● **YOUR ASSIGNMENT**: Return the records exactly, keeping every line as it is.
[DATASET EXCERPTS Boundary: Start]
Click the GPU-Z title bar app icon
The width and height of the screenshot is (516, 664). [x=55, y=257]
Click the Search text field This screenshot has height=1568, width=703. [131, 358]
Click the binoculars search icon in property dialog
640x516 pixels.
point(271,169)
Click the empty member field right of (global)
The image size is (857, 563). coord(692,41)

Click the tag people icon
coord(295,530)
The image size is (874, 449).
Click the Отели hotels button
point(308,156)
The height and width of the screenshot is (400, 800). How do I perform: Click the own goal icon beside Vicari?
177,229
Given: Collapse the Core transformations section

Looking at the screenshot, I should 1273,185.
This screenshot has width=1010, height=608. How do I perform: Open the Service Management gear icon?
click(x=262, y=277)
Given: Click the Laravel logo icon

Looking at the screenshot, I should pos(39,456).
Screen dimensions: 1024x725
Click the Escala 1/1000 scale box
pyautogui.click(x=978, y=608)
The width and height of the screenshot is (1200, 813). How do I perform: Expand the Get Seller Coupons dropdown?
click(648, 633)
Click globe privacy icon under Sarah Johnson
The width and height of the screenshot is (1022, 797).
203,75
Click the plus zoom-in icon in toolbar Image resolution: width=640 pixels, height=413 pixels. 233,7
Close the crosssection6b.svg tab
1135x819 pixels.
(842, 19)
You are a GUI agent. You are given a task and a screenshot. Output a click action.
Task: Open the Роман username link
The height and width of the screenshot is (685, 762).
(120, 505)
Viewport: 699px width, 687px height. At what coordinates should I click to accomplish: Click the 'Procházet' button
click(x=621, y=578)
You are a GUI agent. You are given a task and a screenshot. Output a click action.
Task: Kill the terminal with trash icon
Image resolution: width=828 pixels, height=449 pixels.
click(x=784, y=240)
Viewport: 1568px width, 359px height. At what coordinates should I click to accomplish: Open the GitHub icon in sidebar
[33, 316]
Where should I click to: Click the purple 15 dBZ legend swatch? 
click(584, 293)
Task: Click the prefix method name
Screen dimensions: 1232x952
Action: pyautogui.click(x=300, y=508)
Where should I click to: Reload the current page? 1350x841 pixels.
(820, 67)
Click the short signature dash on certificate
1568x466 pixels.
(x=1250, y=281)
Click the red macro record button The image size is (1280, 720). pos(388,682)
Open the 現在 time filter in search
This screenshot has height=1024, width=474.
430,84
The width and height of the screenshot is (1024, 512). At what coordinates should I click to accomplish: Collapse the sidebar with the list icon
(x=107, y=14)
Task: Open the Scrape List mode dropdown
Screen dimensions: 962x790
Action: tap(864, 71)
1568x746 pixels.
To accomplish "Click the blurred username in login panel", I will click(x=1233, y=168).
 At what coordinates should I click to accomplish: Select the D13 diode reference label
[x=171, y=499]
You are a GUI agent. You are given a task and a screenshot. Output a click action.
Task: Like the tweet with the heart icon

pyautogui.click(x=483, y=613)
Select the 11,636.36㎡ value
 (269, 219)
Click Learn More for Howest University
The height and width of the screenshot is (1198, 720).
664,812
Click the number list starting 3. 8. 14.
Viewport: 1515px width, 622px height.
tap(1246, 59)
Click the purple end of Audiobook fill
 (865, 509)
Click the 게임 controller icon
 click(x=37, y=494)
[DATASET EXCERPTS Boundary: End]
● **SOLUTION FOR THIS EXERCISE**:
Click the GPU-Z title bar app icon
The width and height of the screenshot is (516, 664). [x=55, y=257]
Click the Search text field This screenshot has height=1568, width=703. [131, 358]
Click the binoculars search icon in property dialog
640x516 pixels.
point(271,169)
Click the empty member field right of (global)
The image size is (857, 563). coord(692,41)

Click the tag people icon
coord(295,530)
The image size is (874, 449).
Click the Отели hotels button
point(308,156)
The height and width of the screenshot is (400, 800). How do I perform: Click the own goal icon beside Vicari?
177,229
Given: Collapse the Core transformations section

Looking at the screenshot, I should 1273,185.
This screenshot has width=1010, height=608. How do I perform: Open the Service Management gear icon?
click(x=262, y=277)
Given: Click the Laravel logo icon

Looking at the screenshot, I should pos(39,456).
Screen dimensions: 1024x725
Click the Escala 1/1000 scale box
pyautogui.click(x=978, y=608)
The width and height of the screenshot is (1200, 813). How do I perform: Expand the Get Seller Coupons dropdown?
click(648, 633)
Click globe privacy icon under Sarah Johnson
The width and height of the screenshot is (1022, 797).
203,75
Click the plus zoom-in icon in toolbar Image resolution: width=640 pixels, height=413 pixels. 233,7
Close the crosssection6b.svg tab
1135x819 pixels.
(842, 19)
You are a GUI agent. You are given a task and a screenshot. Output a click action.
Task: Open the Роман username link
The height and width of the screenshot is (685, 762).
(120, 505)
Viewport: 699px width, 687px height. At what coordinates should I click to accomplish: Click the 'Procházet' button
click(x=621, y=578)
You are a GUI agent. You are given a task and a screenshot. Output a click action.
Task: Kill the terminal with trash icon
Image resolution: width=828 pixels, height=449 pixels.
click(x=784, y=240)
Viewport: 1568px width, 359px height. At what coordinates should I click to accomplish: Open the GitHub icon in sidebar
[33, 316]
Where should I click to: Click the purple 15 dBZ legend swatch? 
click(584, 293)
Task: Click the prefix method name
Screen dimensions: 1232x952
Action: pyautogui.click(x=300, y=508)
Where should I click to: Reload the current page? 1350x841 pixels.
(820, 67)
Click the short signature dash on certificate
1568x466 pixels.
(x=1250, y=281)
Click the red macro record button The image size is (1280, 720). pos(388,682)
Open the 現在 time filter in search
This screenshot has height=1024, width=474.
430,84
The width and height of the screenshot is (1024, 512). At what coordinates should I click to accomplish: Collapse the sidebar with the list icon
(x=107, y=14)
Task: Open the Scrape List mode dropdown
Screen dimensions: 962x790
Action: tap(864, 71)
1568x746 pixels.
To accomplish "Click the blurred username in login panel", I will click(x=1233, y=168).
 At what coordinates should I click to accomplish: Select the D13 diode reference label
[x=171, y=499]
You are a GUI agent. You are given a task and a screenshot. Output a click action.
Task: Like the tweet with the heart icon

pyautogui.click(x=483, y=613)
Select the 11,636.36㎡ value
 (269, 219)
Click Learn More for Howest University
The height and width of the screenshot is (1198, 720).
664,812
Click the number list starting 3. 8. 14.
Viewport: 1515px width, 622px height.
tap(1246, 59)
Click the purple end of Audiobook fill
 (865, 509)
Click the 게임 controller icon
 click(x=37, y=494)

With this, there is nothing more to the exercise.